Stubborn? Not daring to admit it?
He stared at her unrelentingly. Yi Xiao felt she couldn't bear it anymore. The heat from his palm was unbearable. She could see her own expression reflected in his pupils—hideous and broken. And his eyes were smiling.
What right did he have to smile? He had destroyed her life, yet he could still smile.
Yi Xiao was furious.
"Feng Suige," she suddenly laughed—a crazed, gloomy sound. "If this is some ploy you're playing, then you've succeeded. If you insist on dragging me down to ruin, then let's go together! Who's afraid of whom?"
"Alright," he agreed softly, grinning to show a row of neat white teeth. "Then let's see who gets scared first!"

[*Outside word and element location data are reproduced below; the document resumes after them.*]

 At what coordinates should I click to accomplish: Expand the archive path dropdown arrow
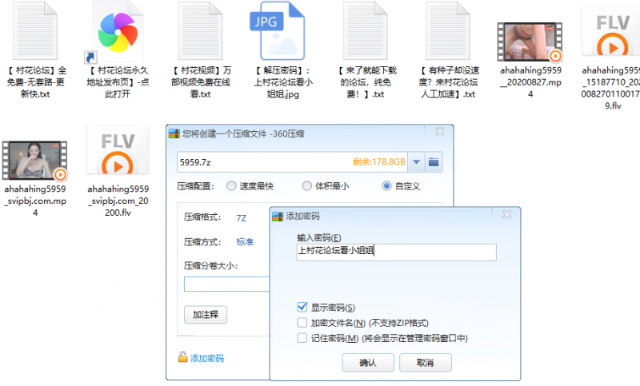pyautogui.click(x=415, y=162)
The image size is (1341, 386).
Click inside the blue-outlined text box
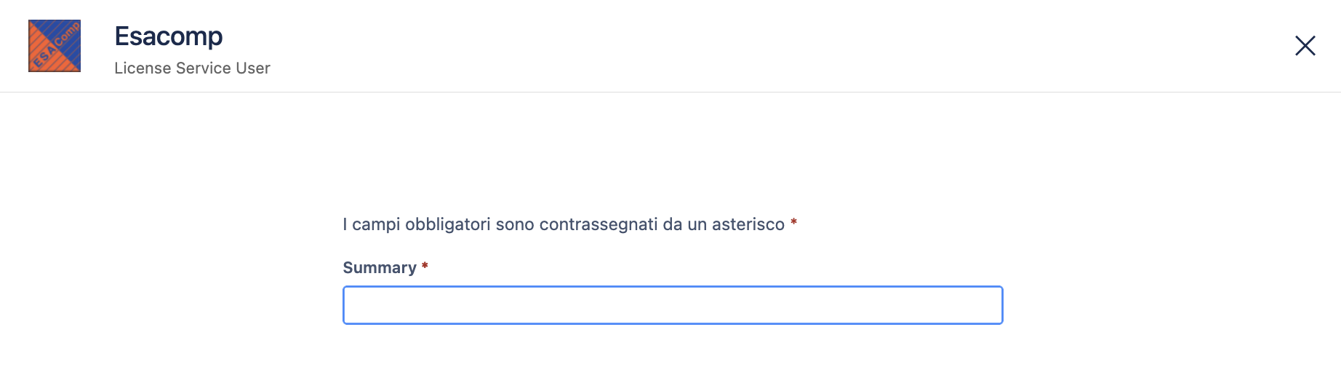(x=673, y=305)
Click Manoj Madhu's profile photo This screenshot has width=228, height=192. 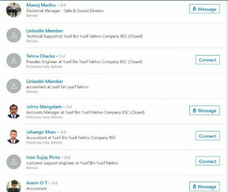pyautogui.click(x=14, y=10)
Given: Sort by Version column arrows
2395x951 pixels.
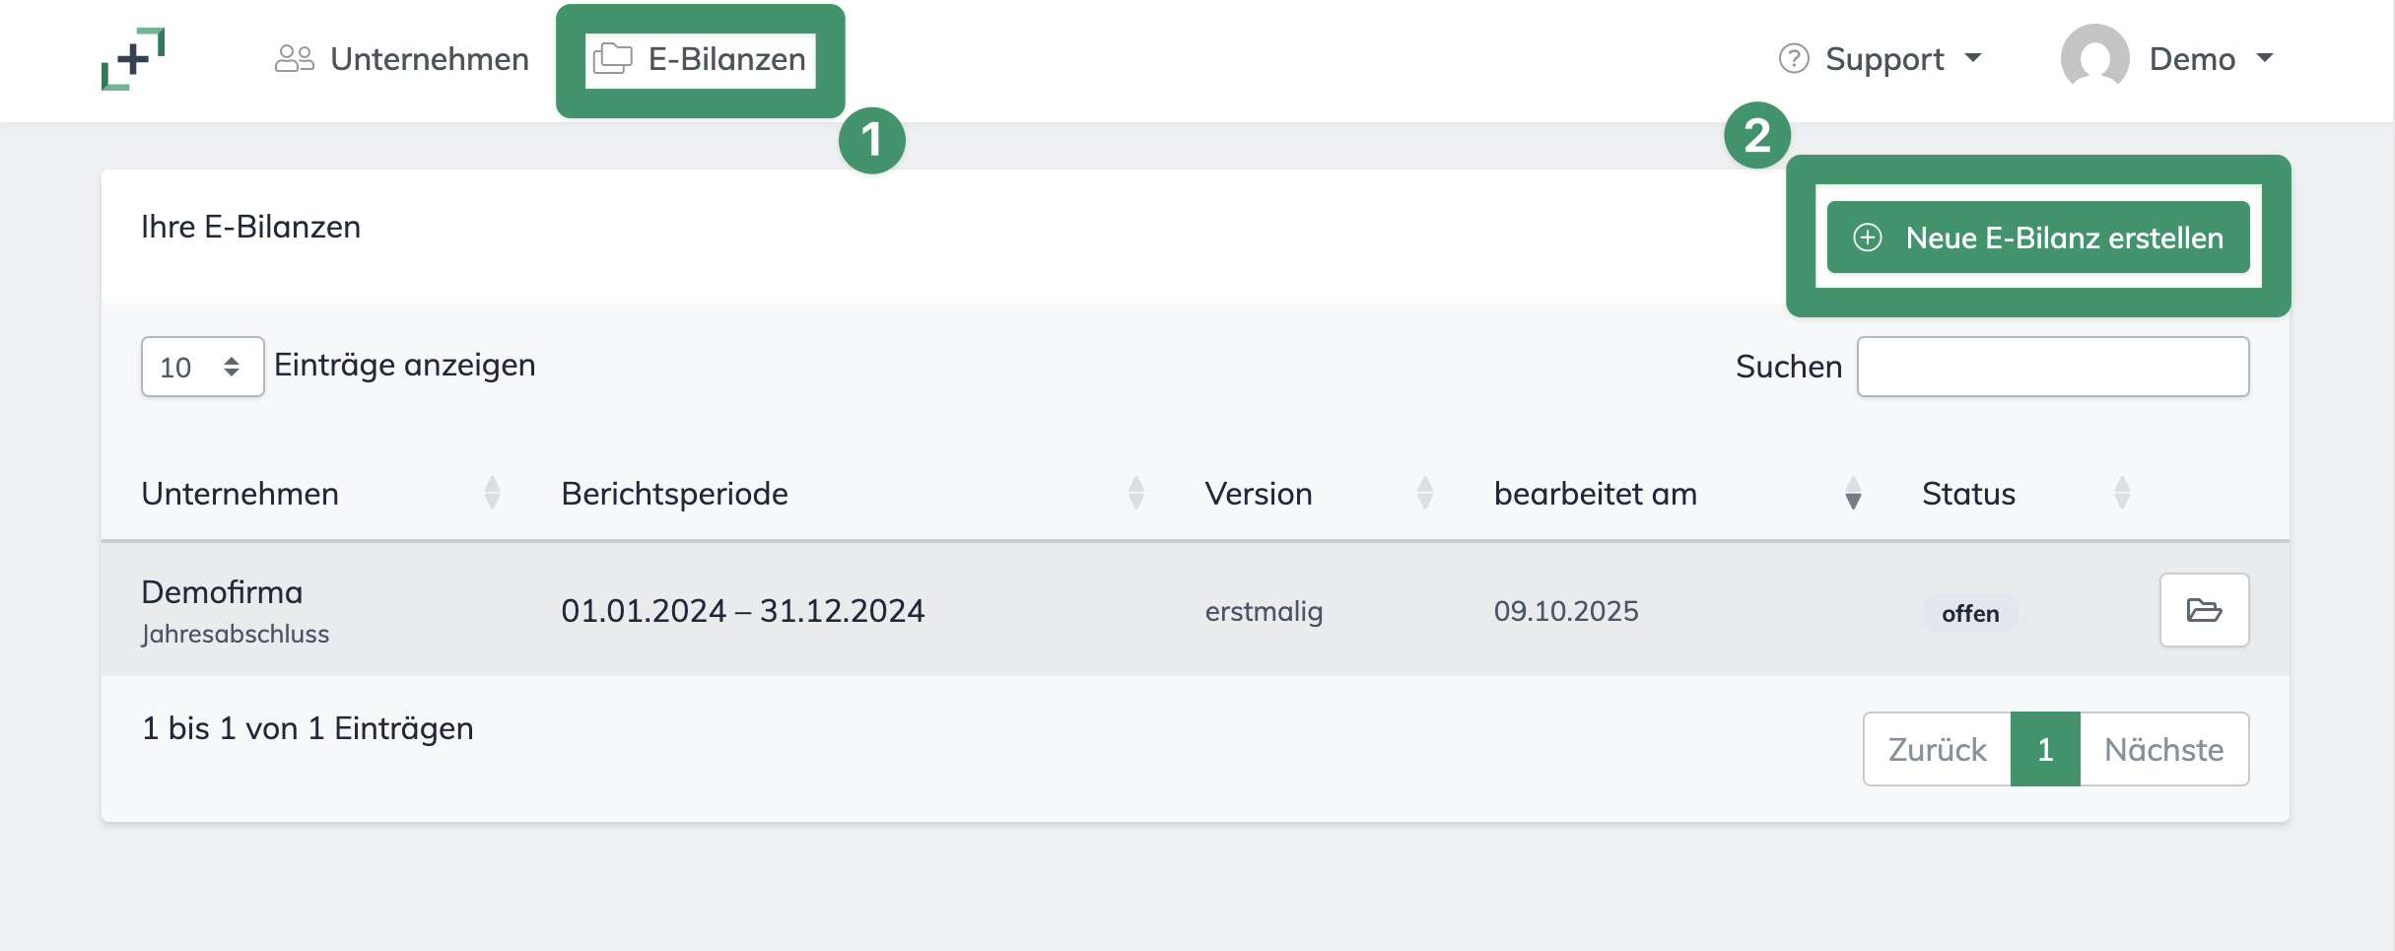Looking at the screenshot, I should coord(1425,493).
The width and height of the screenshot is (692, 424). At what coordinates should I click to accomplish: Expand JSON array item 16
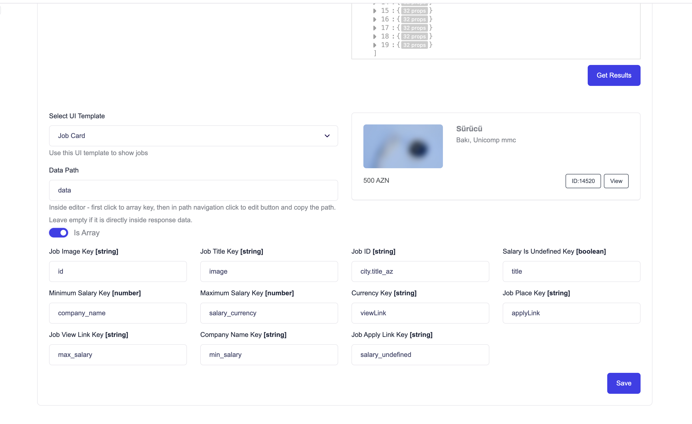point(375,19)
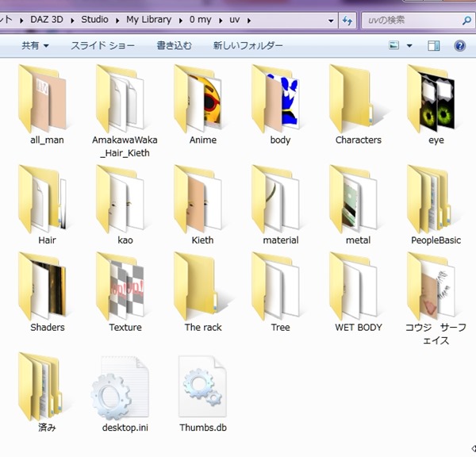Select the Thumbs.db file

[202, 387]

Yi Xiao's face looked bewitching in the firelight, fox-like cunning flashing in her eyes. She leaned in close to him playfully and said softly, her voice like silk wrapped around steel: "But remember what you said—that you would never let go of me. You must remember not to release your hand, or I'll fly away, vanishing without a trace. You won't be able to find me or catch me. Don't hate me then—you shouldn't have let go!"
Feng Suige listened with a smile, then said solemnly, as if taking an oath carved into bone: "I won't. As long as I have breath in my body, I will never allow you to leave."
Yi Xiao smiled bitterly, and in that smile was surrender wrapped in defiance. "I'll remember too. Someone once said that marrying is worse than attacking a city. One shouldn't think that entering the city settles everything."
She paused, looking at where his hand held hers.
"Now I finally understand—after entering the city, the troubles truly begin."
And in the firelight, with her hand pressed against his heart and his fingers locked around her wrist, the warrior and the prince stood frozen—not as captor and captive, but as two people who had already chosen their fate, and chosen it together.